Imagine serving youth sustainably...And say yes!

UNCDF and UMUTANGUHA Finance

My name is Jules Ndahayo and I have been the CEO of a Rwandan Credit union network since its inception in 2005, which is now being transformed into a microfinance company called “UMUTANGUHA Finance” (UF Ltd) to better serve its clientele. Over this time, I am proud to have witnessed how our member base grew to 59,000 depositors and 3,200 borrowers, with a strong focus on vulnerable and low income people. Sometimes people ask me where is UCU’s business case for serving youth. Let’s imagine a country where youth between 12 and 24 years of age represent 30 percent of the population, of which 60 percent have not completed education, 40 percent live below the poverty line, 55 percent are unemployed or underemployed, and where despite the developmental reasons for serving youth, only 10 percent have access to formal financial services. That’s Rwanda. In this context, serving youth was both a strategic decision for enlarging our future clientele as well as part of our mission to serve and empower the most vulnerable. When I heard about the selection process among FSPs UNCDF was holding for the YouthStart programme, I had no doubts: UCU had to be in.

Yet many people doubted at first. I remember a visit to one of our branches in a rural area where the pilot test of youth services was about to start. One of the staff came to me shyly but seriously concerned and asked if I was sure we were not going to plant seeds in a barren land. A vivid metaphor in an agricultural region. He thought youth had no money and were irresponsible “by nature”. He feared the time before collecting any fruit would be too long and would make UCU lose a lot of money.

I understood the concerns of our staff and so we made great efforts in explaining our strategy. First, we defined two youth segments: Minors below 16 who would have access to saving accounts with the authorization of a guardian; and young adults, who could access savings and also loans. Secondly, we designed the products’ features according to youth needs. Finally, we developed the marketing and distribution strategy focusing on going to places where youth convene, such as schools and churches. The target was reaching 16,800 youth by end of 2014 and to that end we launched the pilot test in January 2012 and the roll out process in October of that very year.

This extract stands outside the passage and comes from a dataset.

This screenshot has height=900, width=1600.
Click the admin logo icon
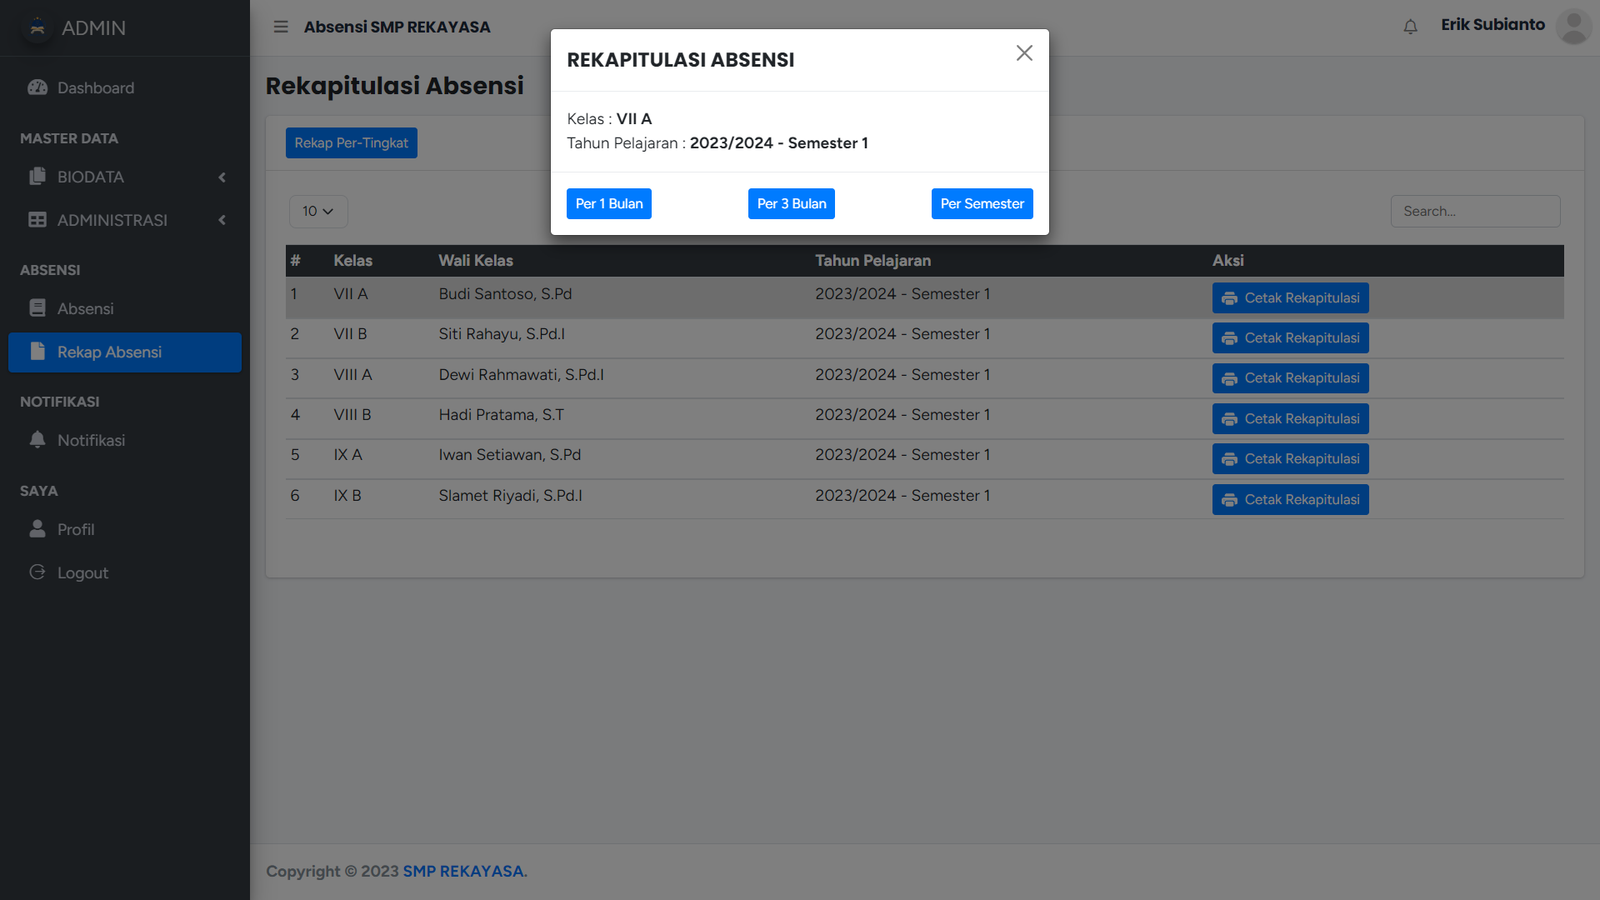[38, 28]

A year and a half later we have more data to support our initial intuition: 13,764 youth opened a savings account, 183 got a loan and 10,340 received financial literacy training. Youth currently represent 23% of our clientele, proving they are eager to join UCU to save and realize their projects and dreams. Altogether they have accumulated over US$105,000 in savings and have an average savings balance of US$9 that increases over time. What may seem more striking for many is that youth’s savings capacity and behavior, in particular young adults, resembles that of adult small saver clients’. Their average balance and annual deposits growth are fairly the same. Finally, even though UCU had the chance of receiving the YouthStart grant that covered all the initial expenses, we expect to reach the break-even point of youth services in three years after launch.

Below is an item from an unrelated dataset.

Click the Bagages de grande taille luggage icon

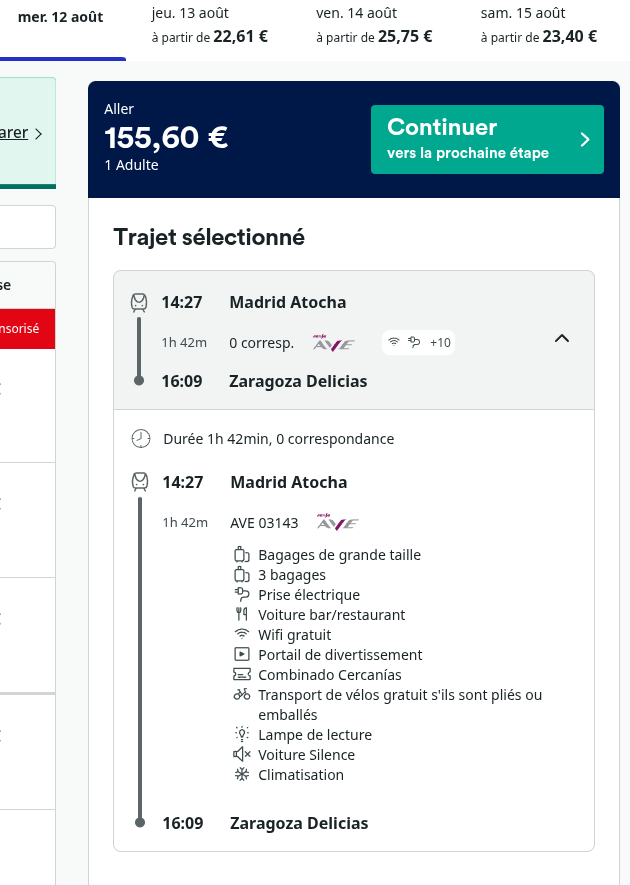(x=242, y=554)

Of course, we have found many challenges on the road to making youth services sustainable. We realized we had to optimise costs, most particularly those related to the provision of non financial services, initially proving very expensive. We decided to rely on youth peers as trainers and adopted a critical minimum approach in terms of number of sessions and key messages. We are also planning to further encourage youth to increase their deposits, as we need greater savings volume from youth to reduce the break even period. The whole team will have to work hard to overcome these challenges.

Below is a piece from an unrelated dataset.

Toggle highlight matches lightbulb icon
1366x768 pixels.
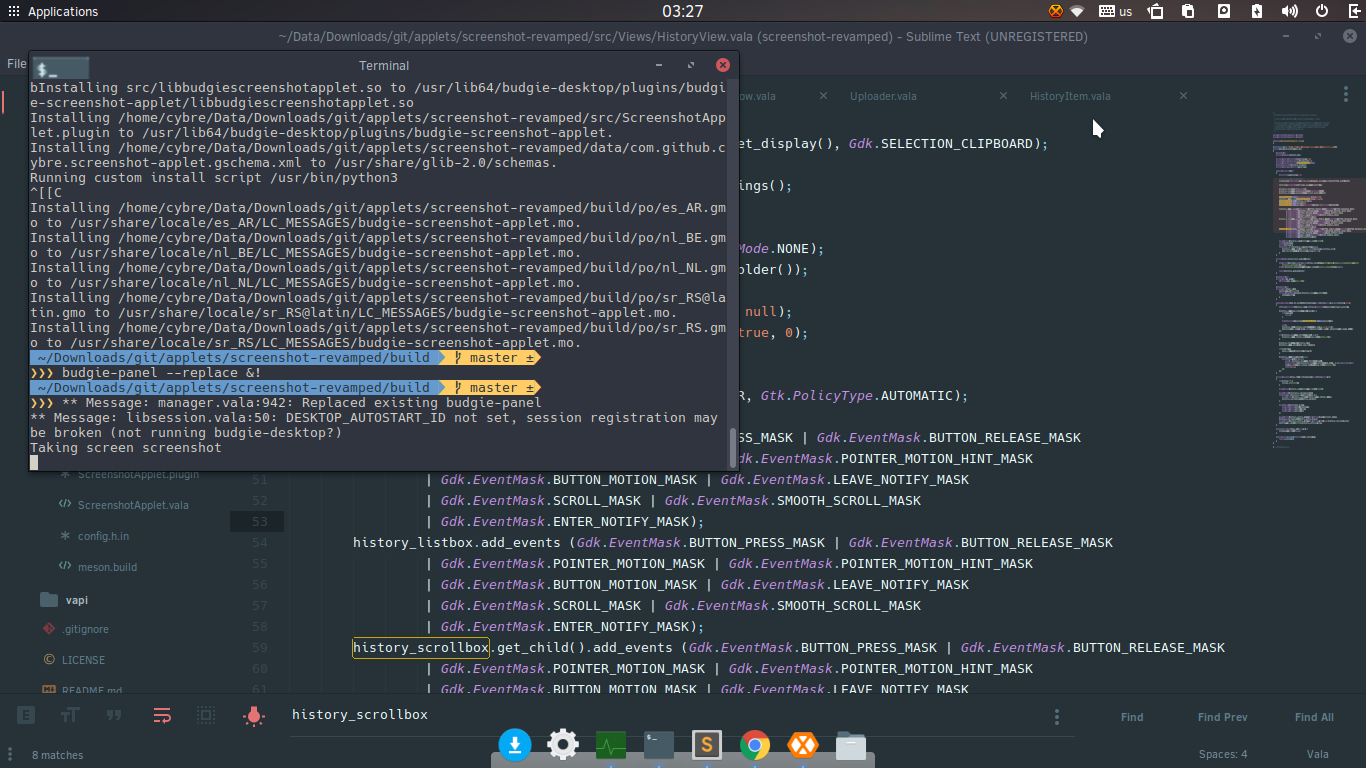coord(254,715)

In all, UCU is fully satisfied with the results obtained from youth. We started with a vision but currently have enough grounds to believe that, in addition to developmental reasons for serving youth, there is a compelling business case for serving them. If you still doubt whether other FSPs you may know would be able to serve youth sustainably, ask yourself: Is the there a demographic explosion in your region or country similar to the one I described for Rwanda at the beginning of the post? Would those youth be eager to start saving and building financial assets now as means to ease their transition from childhood to adulthood? If you suspect your answer is yes, that can be the beginning of your business case for serving youth.